My dad is an engineer at Boeing, the company that makes most of the planes in America. My mom is an engineer at NASA, and I don’t really need to say anything more about NASA. My older sister is at another college learning how to be a biomedical engineer. My younger sister is not quite old enough to know what she wants to do, but her favorite subject is math. But I’m at college learning how to be a teacher. I’m a bit of an underachiever compared to the rest of my family, but that’s what I believe in.
I’m probably smart enough to be an engineer too, but I’m not going to for one and only reason: I hate math. And I don’t think that makes me lazy, it just means I believe in being happy, regardless of what I’m “supposed to” do. Being a teacher is what I’d like to do, but with the pay I’ll be getting, it’s not exactly what most people consider a successful life. Still, I think that being happy is better than living up to the expectations of others.
That’s all a friend of mine in high school could do for years. To keep from disappointing her engineer father, she worked so hard to get into the best possible college that she had no time to sleep, eat with her family, or do anything at all. She was literally suicidal. All because of the drive to achieve.

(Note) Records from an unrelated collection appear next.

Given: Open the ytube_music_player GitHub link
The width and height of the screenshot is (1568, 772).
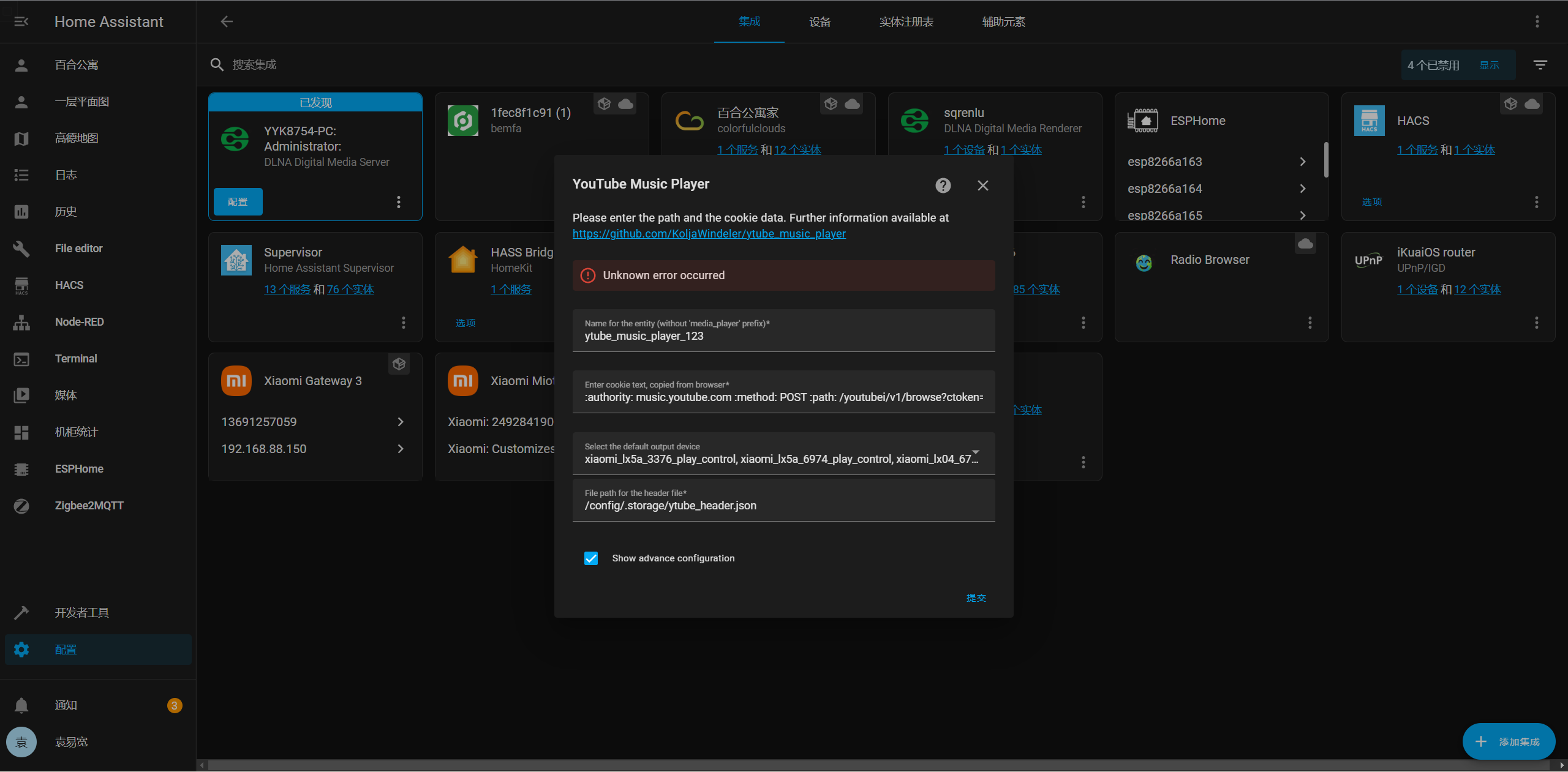Looking at the screenshot, I should [x=709, y=233].
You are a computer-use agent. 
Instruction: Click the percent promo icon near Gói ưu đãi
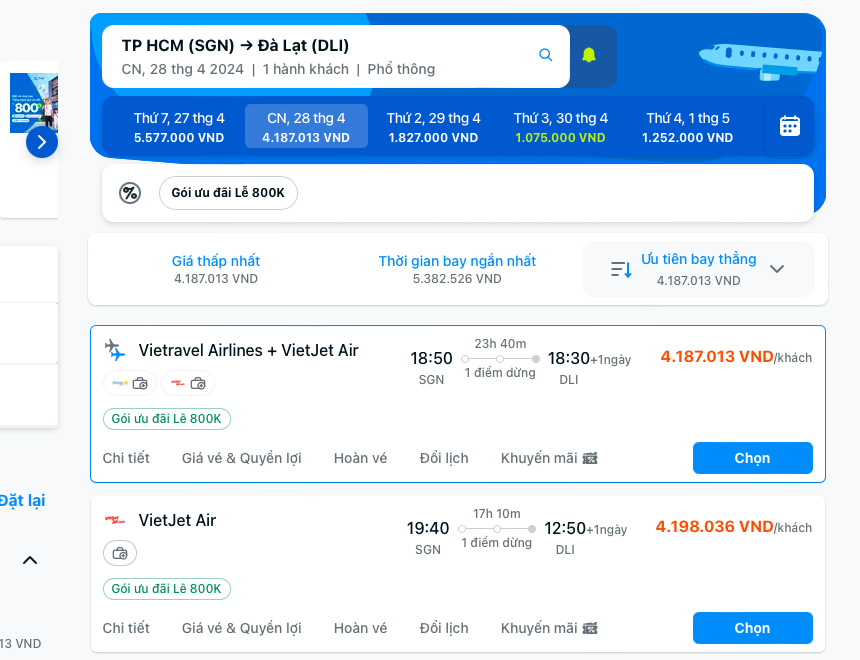click(131, 191)
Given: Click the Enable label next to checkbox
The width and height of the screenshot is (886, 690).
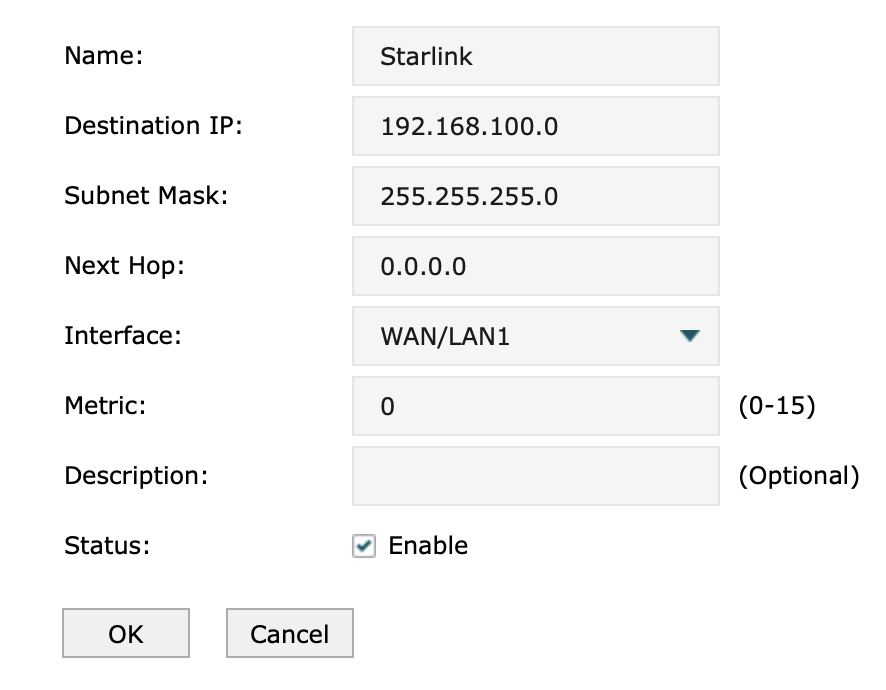Looking at the screenshot, I should click(428, 546).
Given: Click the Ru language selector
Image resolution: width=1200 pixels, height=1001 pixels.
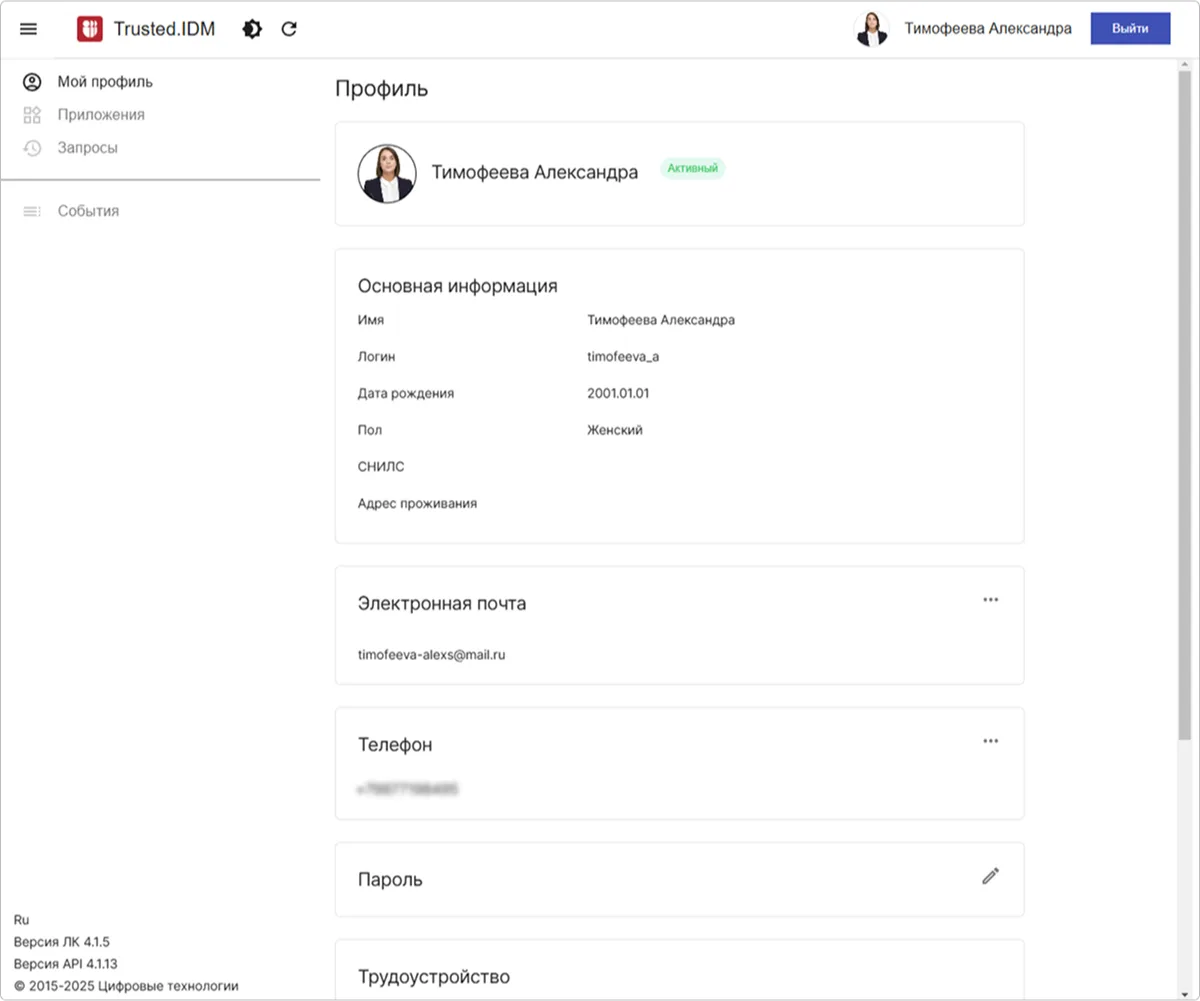Looking at the screenshot, I should click(22, 919).
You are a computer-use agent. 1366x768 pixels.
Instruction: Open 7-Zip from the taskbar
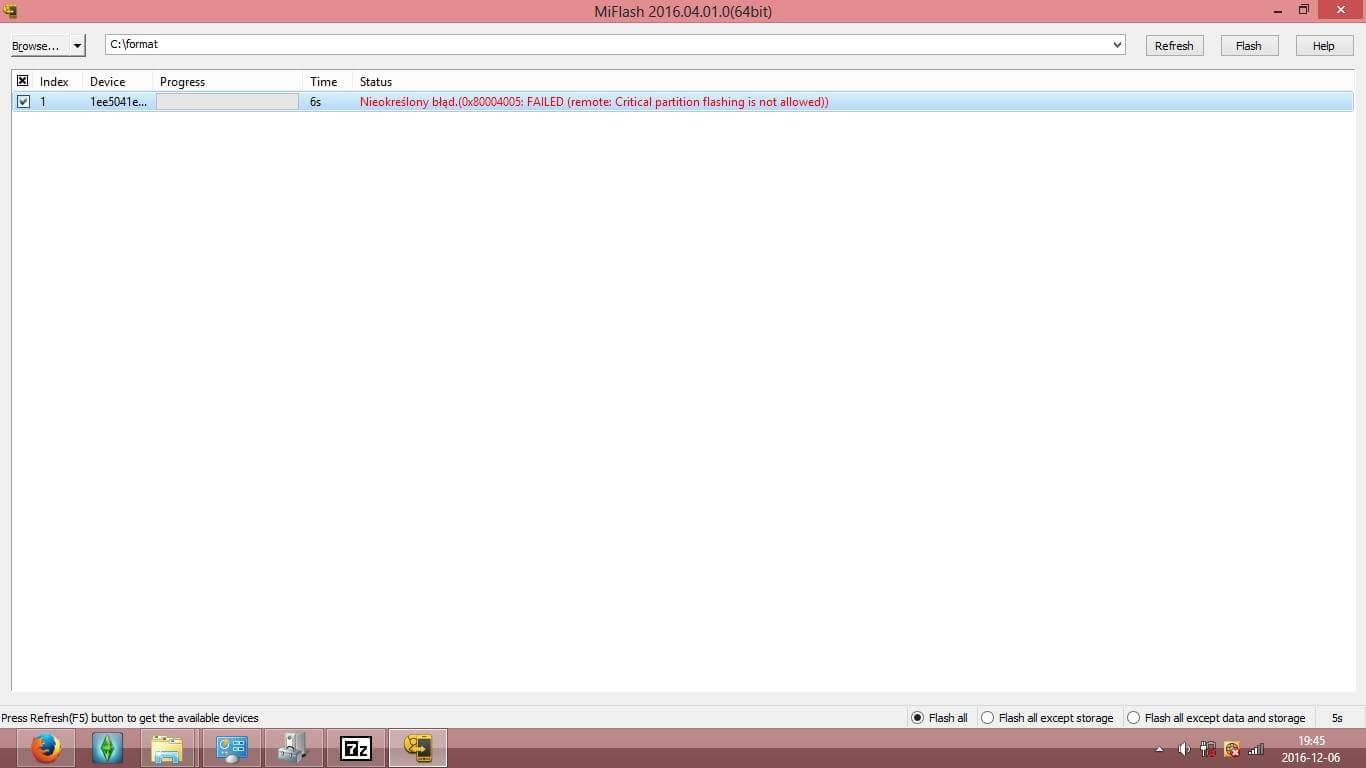coord(356,748)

But I don’t think achievement is what life is all about. I used to worry about not disappointing my parents, until I realized something: I’m not much like them at all. And if we were so different, why was I trying to live up to them? So I came up with my own standards to live up to. Never work too hard, because the point of living isn’t so you can work, it’s the other way around. Do just as well as you need to to get what you want, because doing any more is actually pretty pointless.
I study enough to get decent grades, of course, but I don’t kill myself. If my sister asks if I want to try to beat her at Mario Kart, I go. Any project can wait long enough for me to bake my mom’s birthday cake. And if I get five points lower on my test because of it, so what? I love sugar, and I believe that enjoying life in every way you can is more important than working yourself to death just because I’m supposed to.
I could be a failure compared to the rest of my family. But to be honest, I’d rather have a tiny house than have to do calculus for the rest of my life. And that might be stupid, but what really matters is that I’m happy with my “failure”.
I believe in underachievement. Because if you achieve too much, you’re not really living.